## Prompt
Copy out the text of every entry below word for word, leaving out the pictures.

#### Materials provided ####

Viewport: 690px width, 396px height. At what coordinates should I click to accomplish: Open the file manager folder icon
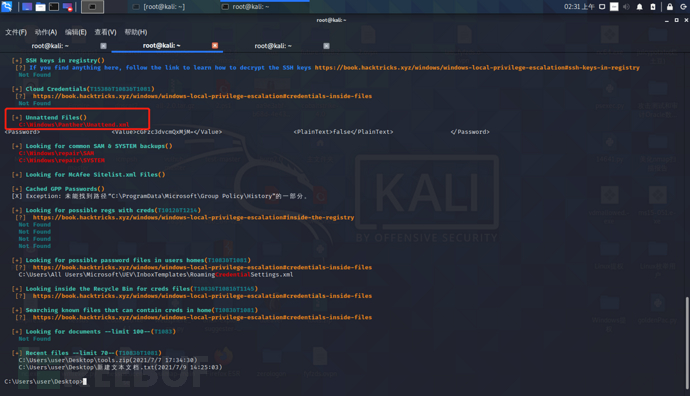(40, 7)
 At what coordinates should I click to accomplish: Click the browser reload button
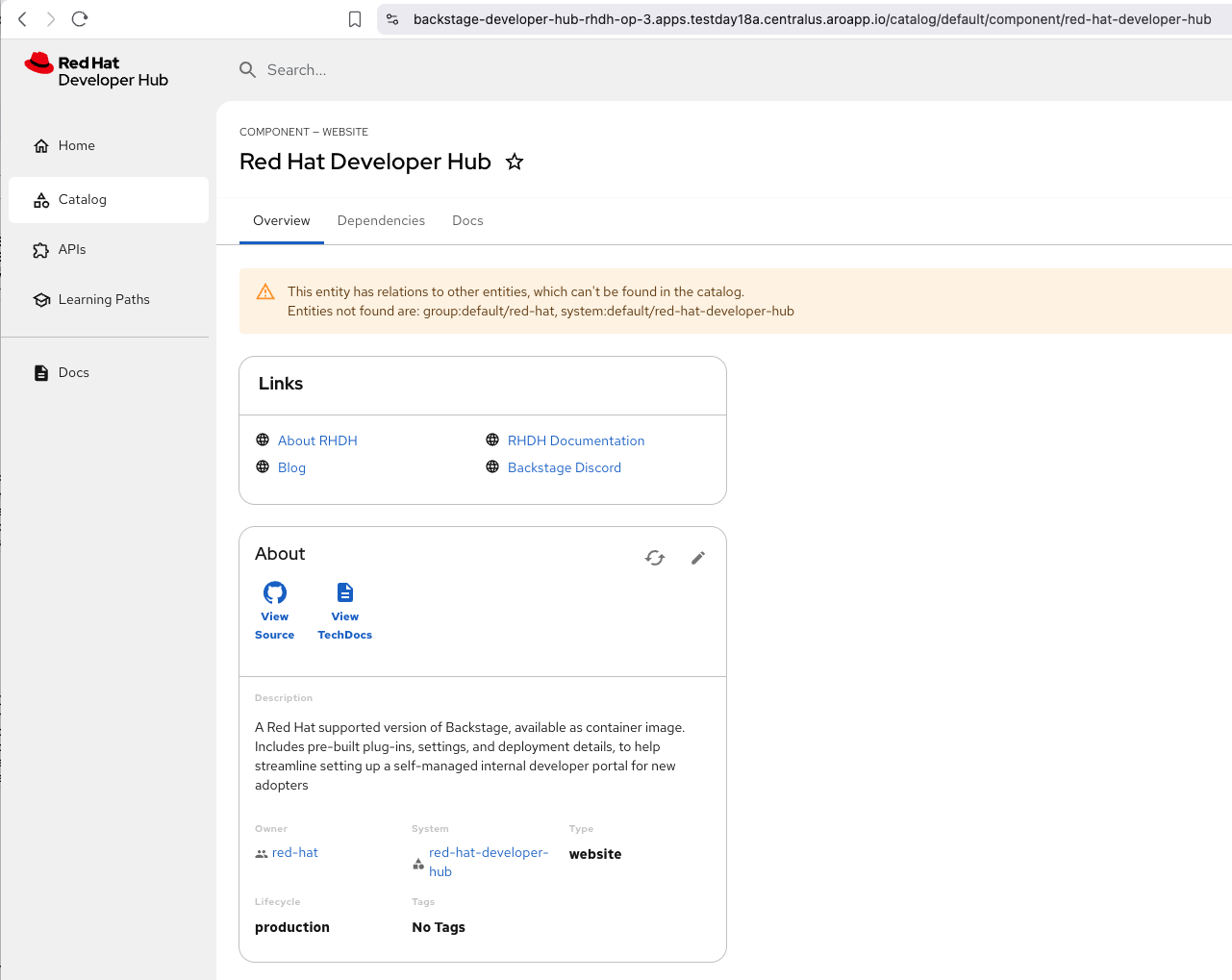click(80, 19)
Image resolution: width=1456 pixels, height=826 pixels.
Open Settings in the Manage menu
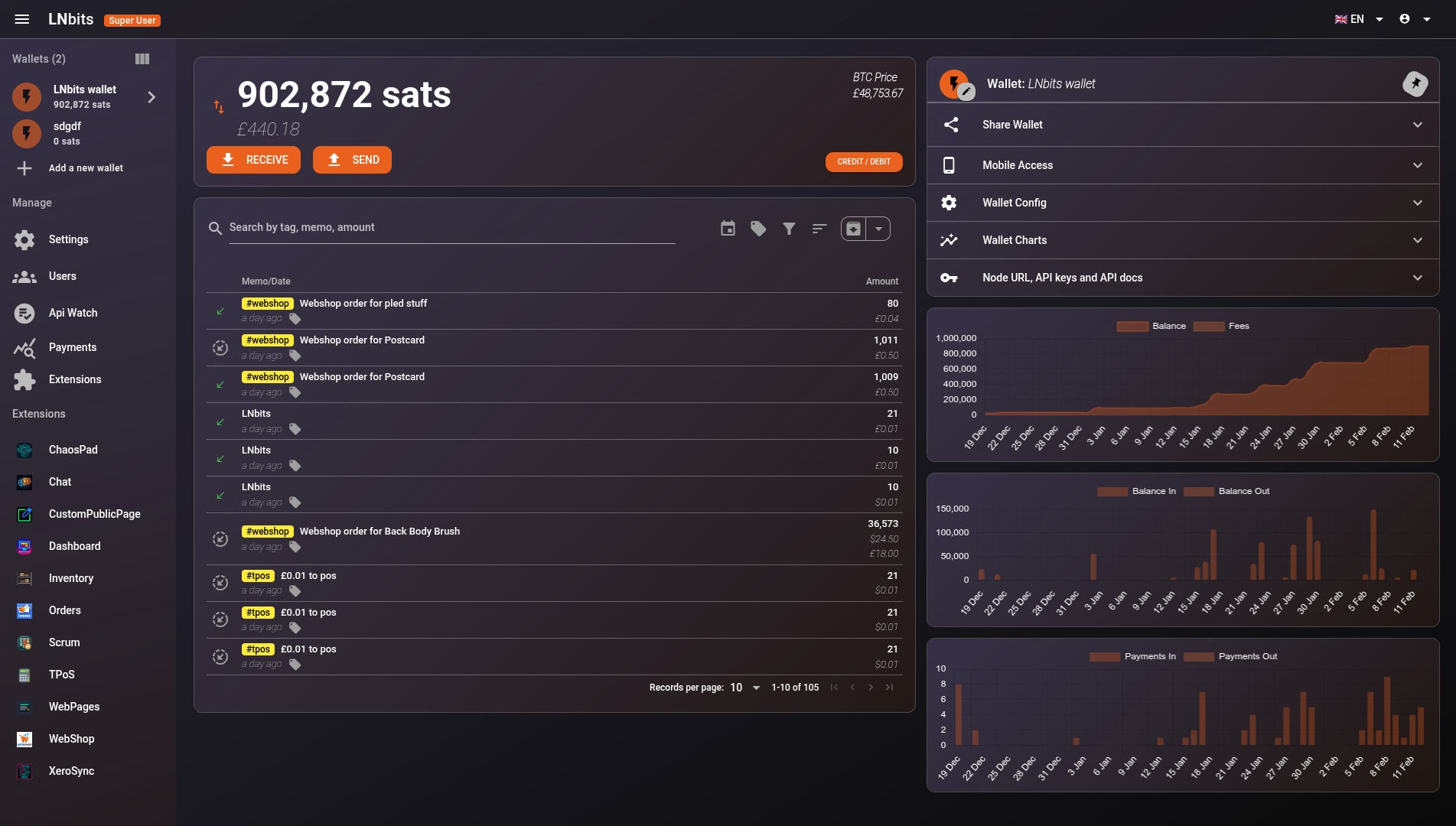coord(68,239)
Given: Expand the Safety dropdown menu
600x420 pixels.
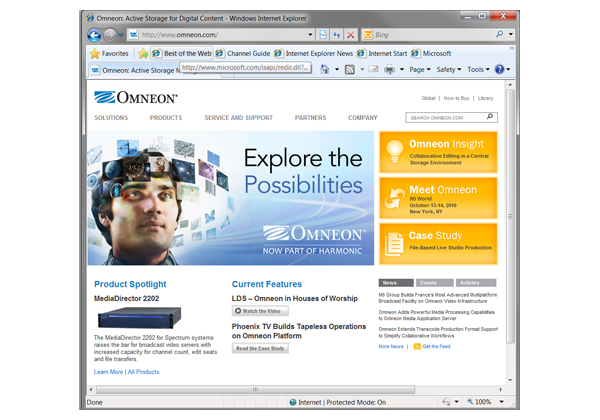Looking at the screenshot, I should (449, 70).
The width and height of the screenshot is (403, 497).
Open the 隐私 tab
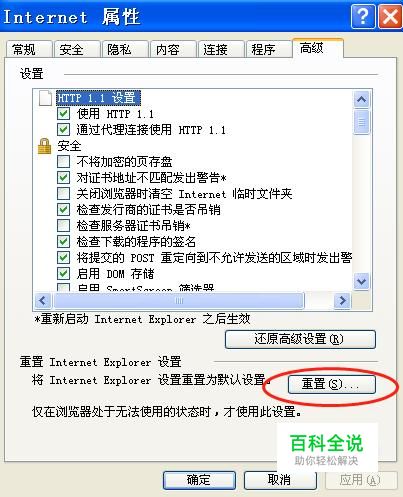[125, 50]
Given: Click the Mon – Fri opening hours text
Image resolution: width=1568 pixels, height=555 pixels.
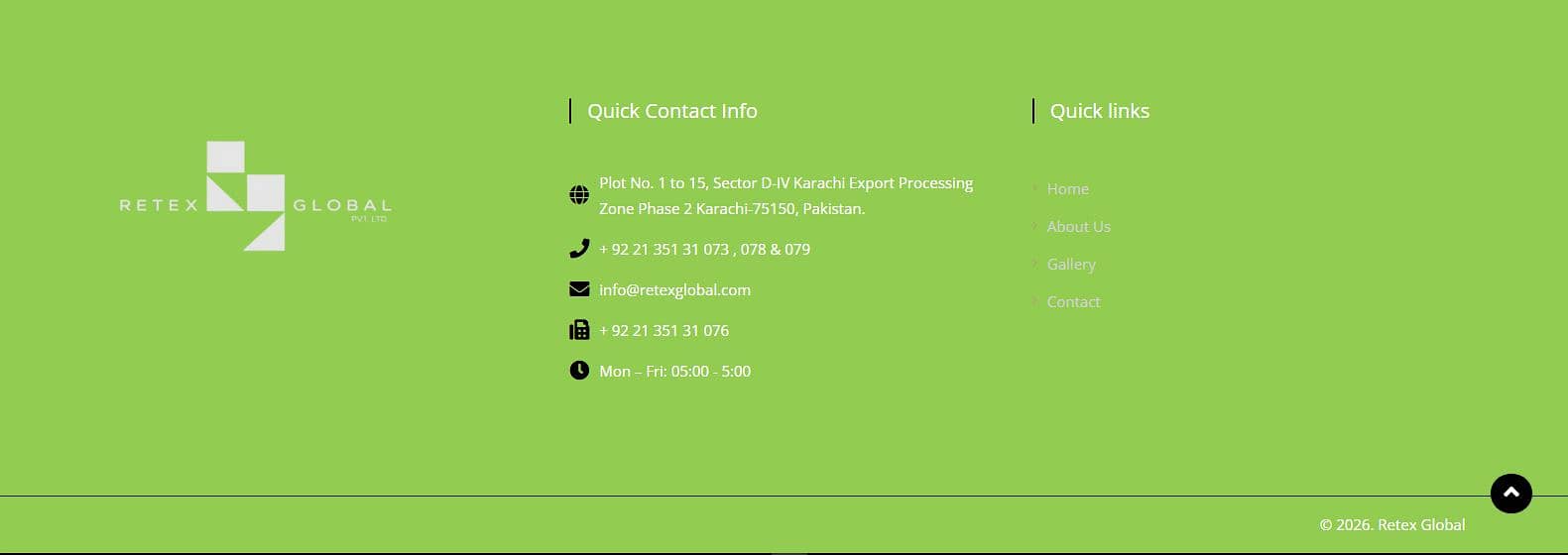Looking at the screenshot, I should 674,371.
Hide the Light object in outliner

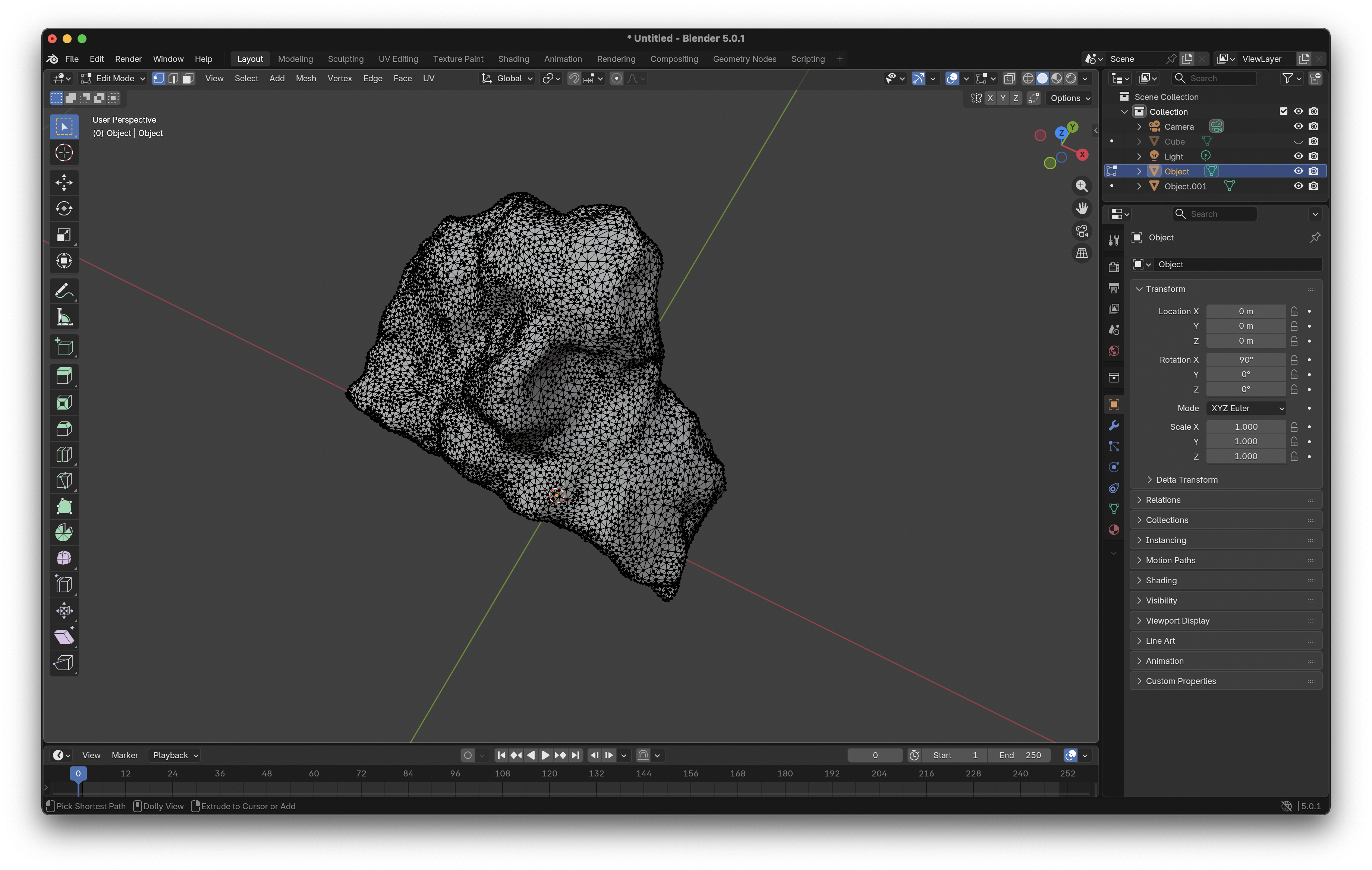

####

## Complete response
Viewport: 690px width, 396px height. At what coordinates should I click to accomplish: Open the file manager folder icon
(40, 7)
 At what coordinates should I click to accomplish: Click the browser reload button
click(80, 19)
Image resolution: width=1456 pixels, height=826 pixels.
Open Settings in the Manage menu
coord(68,239)
Given: Expand the Safety dropdown menu
600x420 pixels.
Looking at the screenshot, I should (449, 70).
The width and height of the screenshot is (403, 497).
Open the 隐私 tab
[125, 50]
Given: Click the Mon – Fri opening hours text
Image resolution: width=1568 pixels, height=555 pixels.
Looking at the screenshot, I should 674,371.
Hide the Light object in outliner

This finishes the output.